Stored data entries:
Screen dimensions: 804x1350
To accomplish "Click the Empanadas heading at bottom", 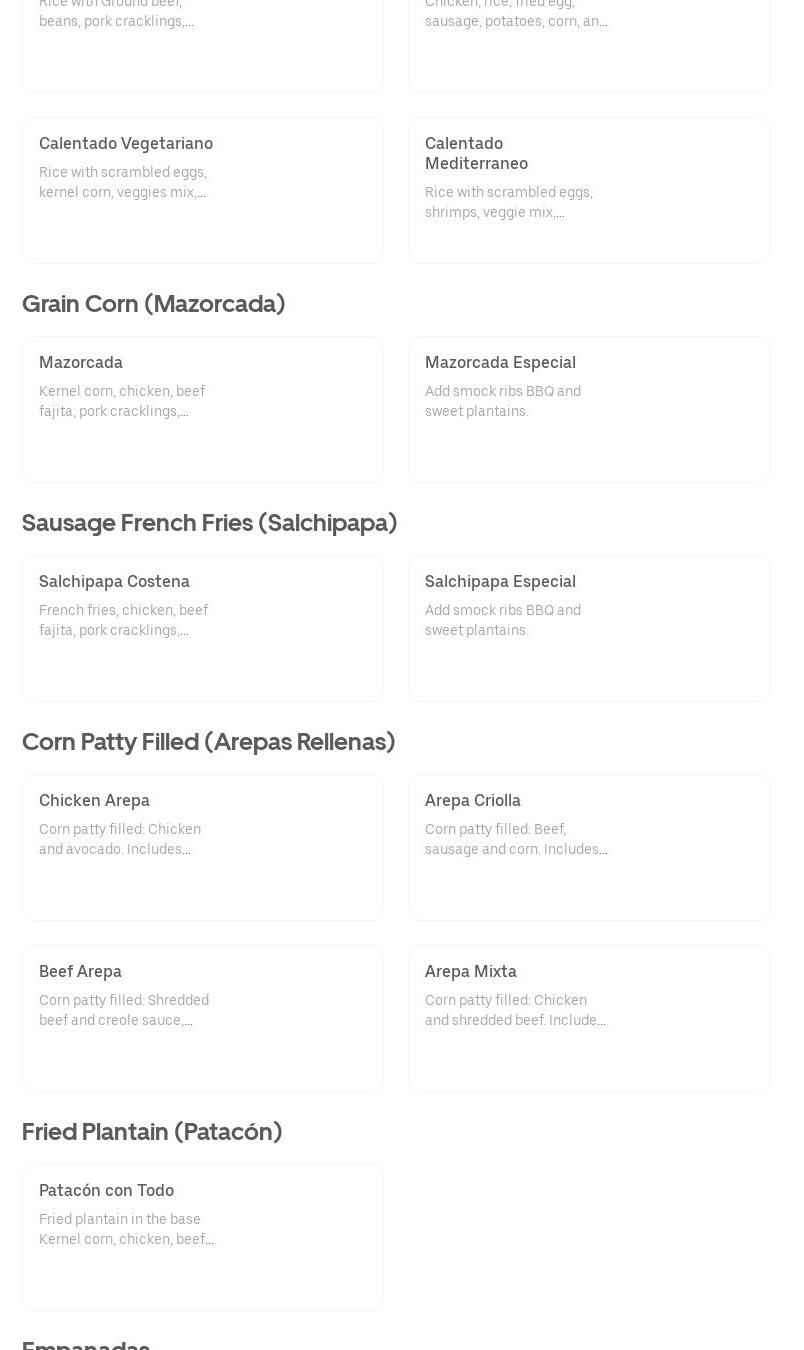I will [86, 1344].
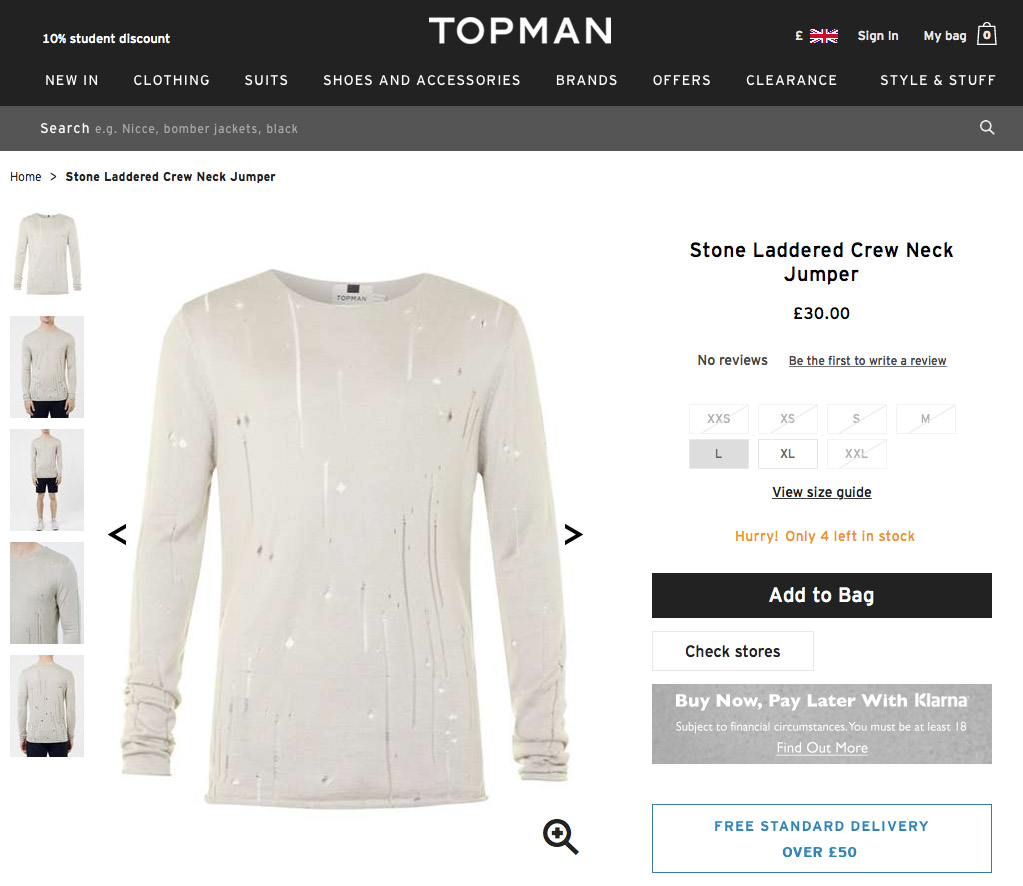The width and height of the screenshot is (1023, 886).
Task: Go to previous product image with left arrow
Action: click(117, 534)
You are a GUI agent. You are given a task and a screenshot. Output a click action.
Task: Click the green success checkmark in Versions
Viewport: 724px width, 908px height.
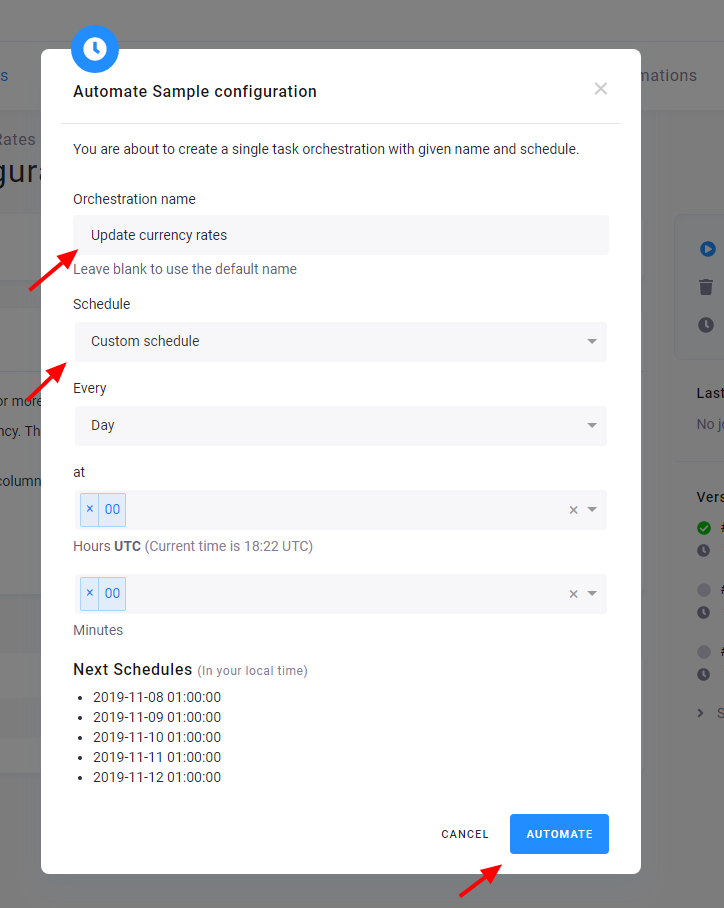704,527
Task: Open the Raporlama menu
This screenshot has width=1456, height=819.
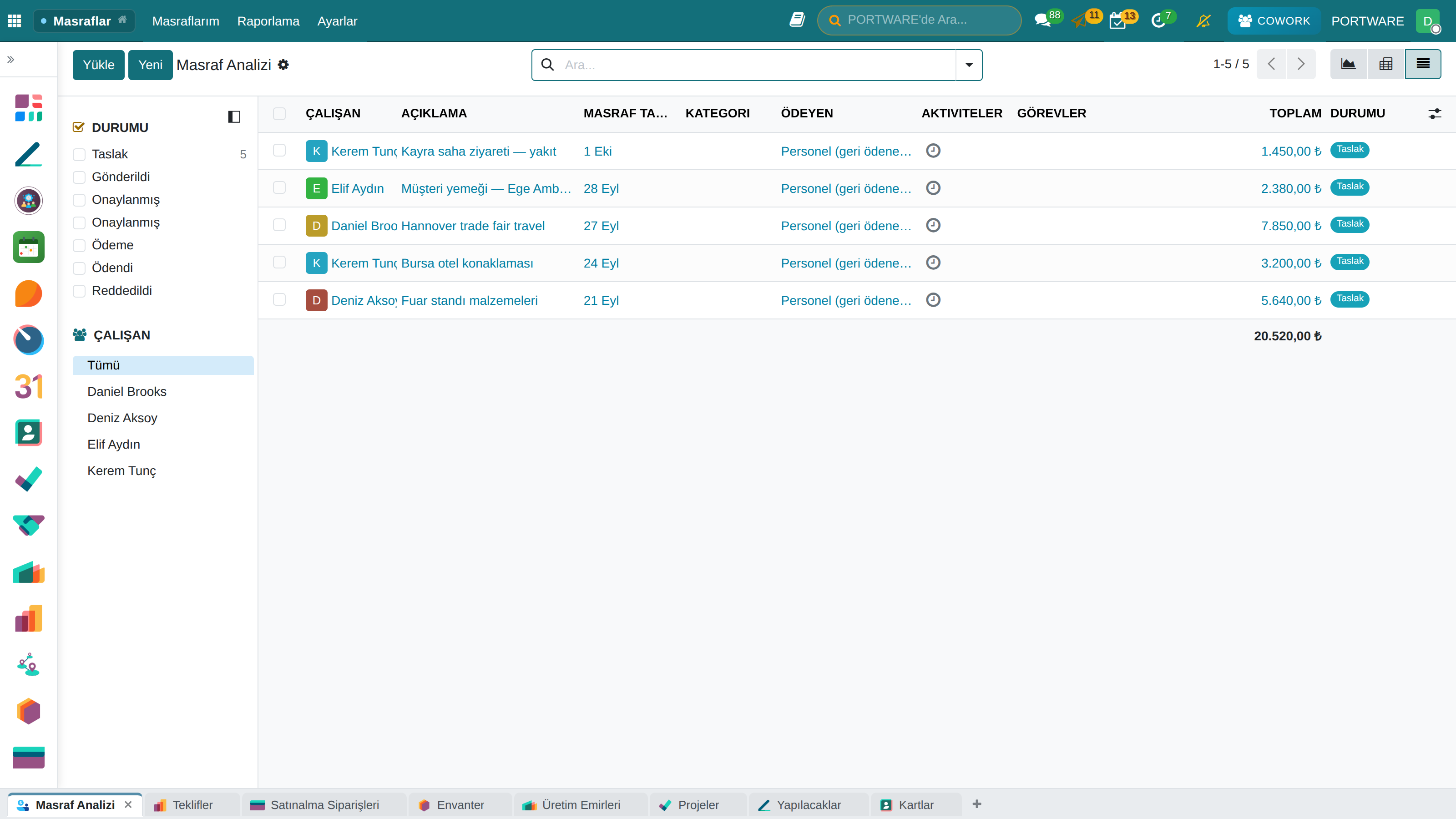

Required work
Omit the pictures, and please restate word for word the lines running from the line with "Viewport: 724px width, 908px height." to the end of the entries.

Answer for this exercise
Viewport: 724px width, 908px height.
704,527
Task: Open the Raporlama menu
This screenshot has width=1456, height=819.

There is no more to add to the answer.